Post by nickd on Sept 27, 2011 22:50:26 GMT 1
As Rumpole would remind us, we have a right to cross -examine

There has never been a better time to put your question
Government stands charged with arguably pressing ahead with potentially perilous reforms, it's your right to hold the state to account. Government are our servants, they are answerable to us. Let's put them in the dock and put our questions! Don't forget how they need our verdict whenever they stand to be elected
This is a time when government is relentlessly pressing ahead with endless government reforms. Many of you may not know how to go about lobbying Parliament or which questions to ask if you do contact a politician, hopefully this may help you. Or perhaps, you may have a question which we haven't thought about, so by all means help others by posting it here.
Our principle concerns are the Legal Aid, Sentencing & Punishment of Offenders Bill and the Welfare Reform Bill, although we are concerned about many others too including those affecting the National Health Service, Education & Localism. If anyone has any suggestions on which questions you think are relevant to these bills, please do take the time to post them here so others can be helped when speaking to lobby bodies, MP's and Lords in their fight against social injustice.
Please have a read and by all means adapt the questions if you think they are relevant, or by all means suggest your own.
They are all questions which need answering.
For more information on how to lobby a lord or politician, see here (includes more questions, contact details and template letter)..
mylegal.org.uk/index.cgi?board=frontline&action=display&thread=460
Here are just some suggestions (next post is legal aid)...
Welfare Reform Bill

1. What attempts will government make to ensure that adverse media articles which demonise the disabled and over emphasise large numbers of benefit claimants as fraudulently claiming; come to a stop?

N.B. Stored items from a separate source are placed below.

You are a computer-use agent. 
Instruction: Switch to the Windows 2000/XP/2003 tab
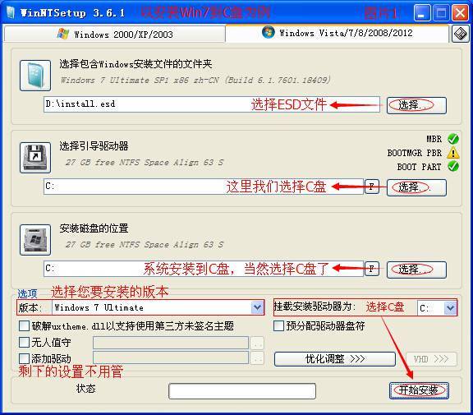[115, 34]

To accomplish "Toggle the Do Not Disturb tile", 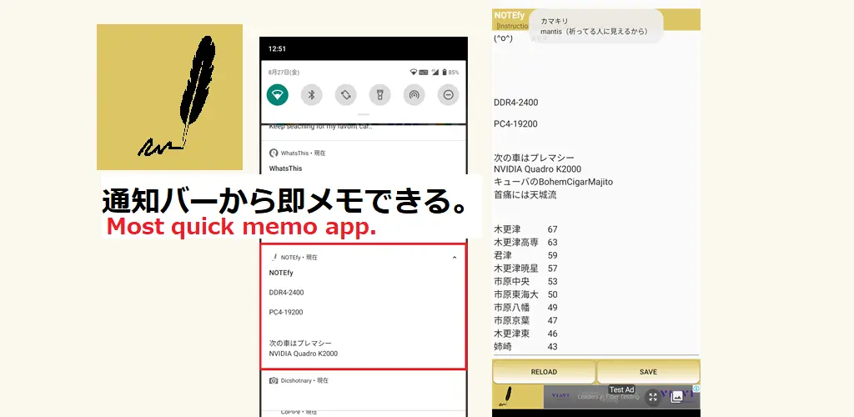I will [448, 95].
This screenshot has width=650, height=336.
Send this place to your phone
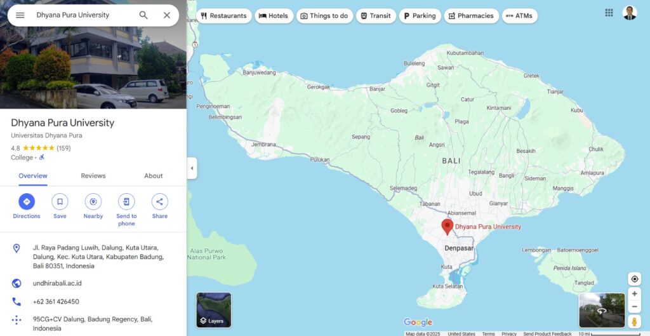(x=126, y=202)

2. How is government able to predict its expenditure on the payments it will make to welfare to work contractors when large numbers of claimants have yet to be properly assessed?
3. What are government’s expected savings by 2015, and how much will it have to invest in order to achieve them; including the payments it makes to private work and fraud detection contractors?
4. Will government provide an assurance that large numbers of claimants battling the appeals system have proper access to paid benefit specialists so as to ensure appeals do not get out of hand leading to large backlogs of cases?
5. In the light of so much concern over the Employment & Support Assessments carried out by Atos healthcare, why does government not abandon these expensive contracts and spend the money on paying the claimant’s own medical specialists to assess their own patients?
6. What safeguards is Government going to put in place to monitor how private contractors operate properly; will it be independently auditing them to ensure they deliver a quality service?
7. How will the payments made to welfare to work providers be graded and at what stage will they get paid?
8. How realistic are government’s plans to get large numbers of disabled & incapacitated claimants back to work when there is already high unemployment with able bodied individuals being unable to find work?
9. What steps has government taken to ensure that employers act responsibly when recruiting disabled people and make the appropriate adaptations in the workplace to ensure they are treated without discrimination?
10. Can government provide an assurance that the method of assessing claimants for Personal Independence Payment is not the same as it has been for the problematic Employment & Support Allowance?
11. What steps will government take to ensure the use of private fraud detection agencies does not become an invasion on the liberty of an individual?
12. How long does government think it will take before it receives a monetary return on its investment in welfare reform?